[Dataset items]
_ _ _ _ _ _ _
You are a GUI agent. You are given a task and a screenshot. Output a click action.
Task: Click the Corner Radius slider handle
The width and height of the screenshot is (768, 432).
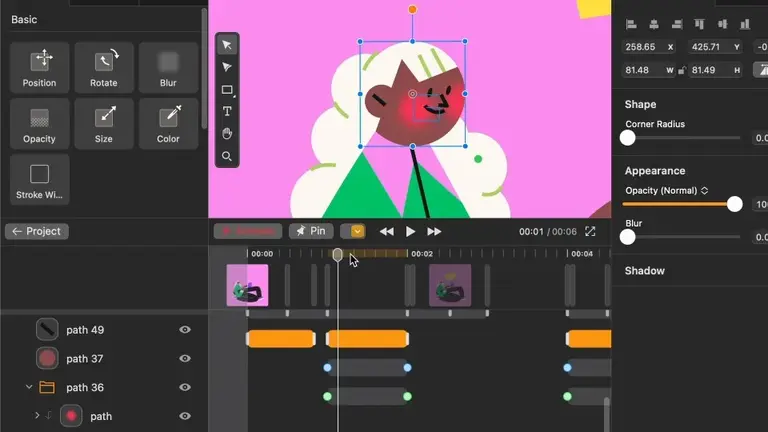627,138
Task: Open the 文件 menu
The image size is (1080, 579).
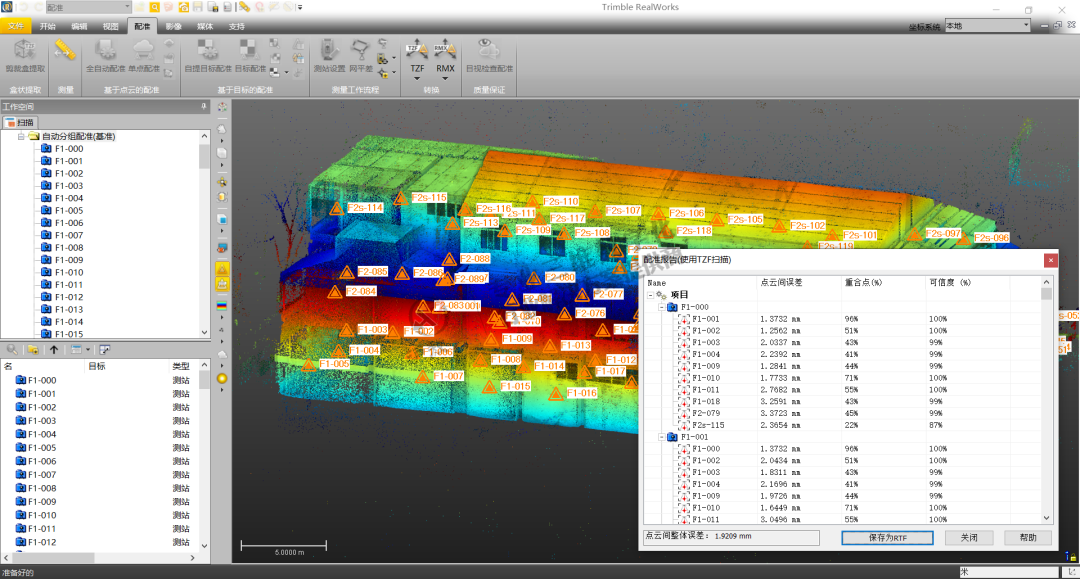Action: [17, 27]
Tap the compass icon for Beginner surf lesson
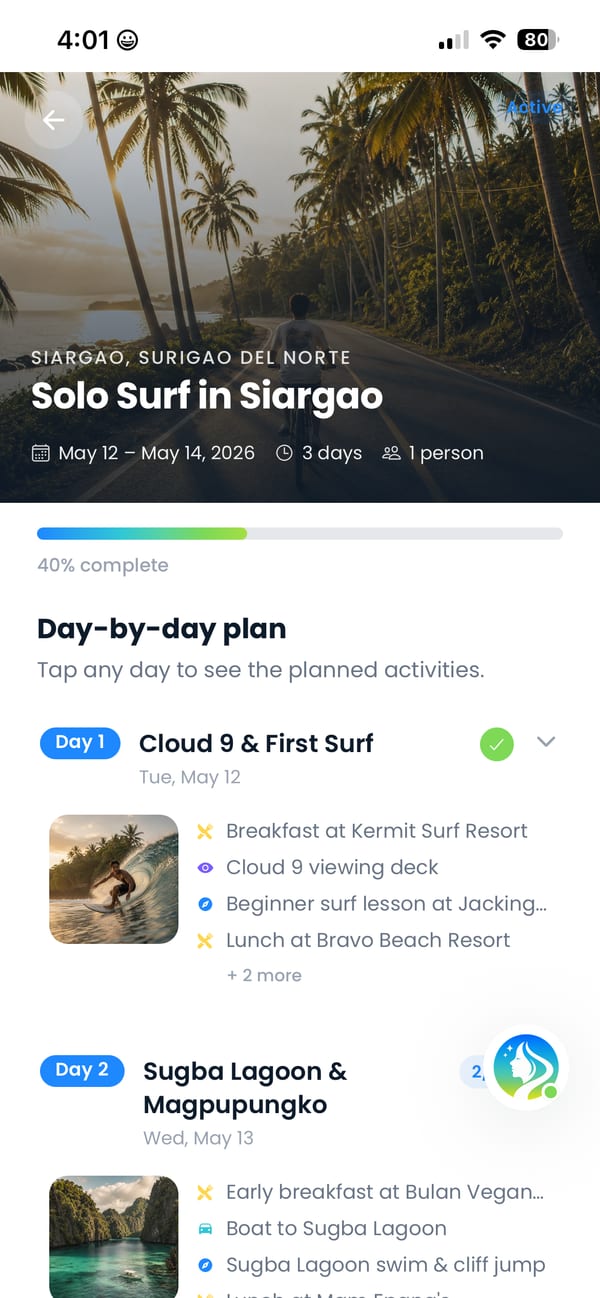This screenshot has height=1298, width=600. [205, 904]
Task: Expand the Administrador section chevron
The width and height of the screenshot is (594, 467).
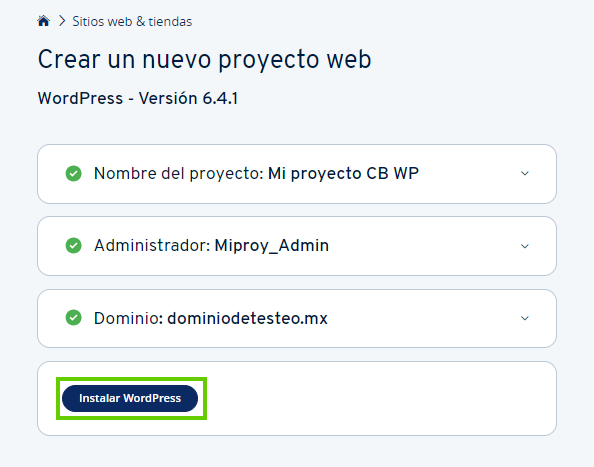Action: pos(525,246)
_ _ _ _ _ _ _
### PROBLEM
Print, exactly and only, the lines running from the line with "Tap the compass icon for Beginner surf lesson" through the last line of the data, including both. Skip any picture.

### REPLY TO THE EXERCISE
Tap the compass icon for Beginner surf lesson
This screenshot has height=1298, width=600. [205, 904]
Task: Expand the Administrador section chevron
The width and height of the screenshot is (594, 467).
Action: pos(525,246)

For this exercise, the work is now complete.